### Text under study
========
Olivia Louise, a UK based artist, recently released a song about body image called “Body”. The song is about womens’ body image and how every body is beautiful both inside and out. Olivia told Cactus City that she would rather be her own beautiful and powerful self than be someone who only changes their image to please others.


‘What a shame that we only find beauty in the things that are prescribed to us. How limiting that is.The thing is, we try to contort ourselves to fit these beauty ideals, but the box is continuously shrinking. The game is already rigged and who will see you when you’ve reduced your mind, body and self esteem enough to finally squeeze into that box? What will be left of you? Let me tell you there is nothing more beautiful and powerful than taking up the space that you stand in. Phuck the box.’

Like most women with body image issues, this can have a massive impact on mental health. Two amazing artists; Billie Eilish and Jesy Nelson have spoken out about their own experiences to show that celebrities are human just like the rest of us.
========
### Input data
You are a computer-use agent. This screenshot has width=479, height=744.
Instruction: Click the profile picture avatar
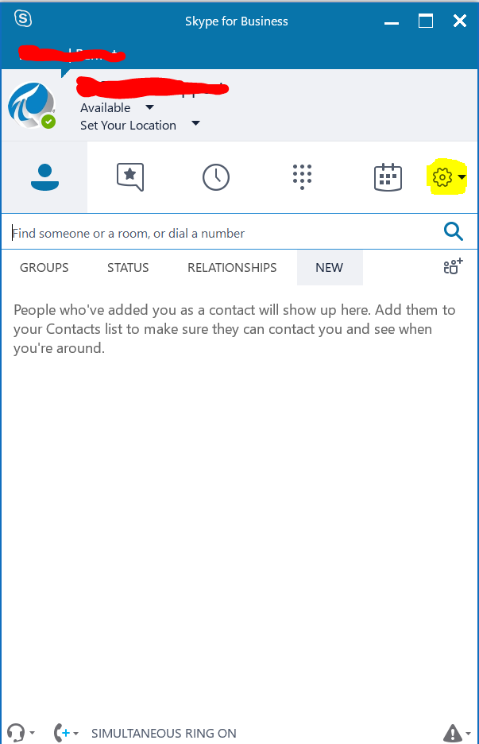pos(32,106)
========
### Task A
In the article about Olivia Louise's song, which two artists are named as having spoken out about their own experiences?
### Task B
Pick up the article about Olivia Louise's song after its final sentence and keep writing it.
The data above stand apart from the article about Olivia Louise's song.

### Output A
Billie Eilish and Jesy Nelson.

### Output B
19 year old Billie Eilish, who won Best International Female solo artist at Brit Awards 2021, had heads turning with her recent British Vogue Magazine cover. She went from a girl in baggy clothes to a glamorous goddess in a blink of an eye.


“If you want to get surgery, go get surgery. If you want to wear a dress that somebody thinks you look too big wearing, F**k it- IF YOU FEEL LIKE YOU LOOK GOOD, YOU LOOK GOOD.”- Billie Eilish

Billie Eilish is well known for wearing baggy clothes and her signature black hair with green roots. Earlier this year, she made a drastic change to her appearance by going platinum blonde. With her new look, Billie wants to remind girls they can be “exactly who you feel you are and want to be in that moment”.


She’s chosen to sexualise herself rather than let the media sexualise her. This means she took control of her own narrative and sexuality by being her own unique self. Billie recently came out with a new song called ‘Your Power’, where she sings about her experience being abused when she was younger. In her interview with Vogue, Bille explains that the song acts as an “open letter to people who take advantage” of vulnerable individuals. In the end of the interview, she says “even permanent things can be undone”.


“Now when I look at trolls being nasty, I feel a bit sorry for them. The only way I can understand it is that being nasty makes them feel better in themselves.”- Jesy Nelson.

Jesy Nelson, formerly of Little Mix, filmed a documentary for the BBC called “Jesy Nelson: Odd one out” in 2019. This documentary focused primarily on her mental health and body image. Out of the four girls in Little Mix, Jesy was seen as the ‘fat’ one, even though she was skinny. The media always compared Jesy unfairly with her former bandmates.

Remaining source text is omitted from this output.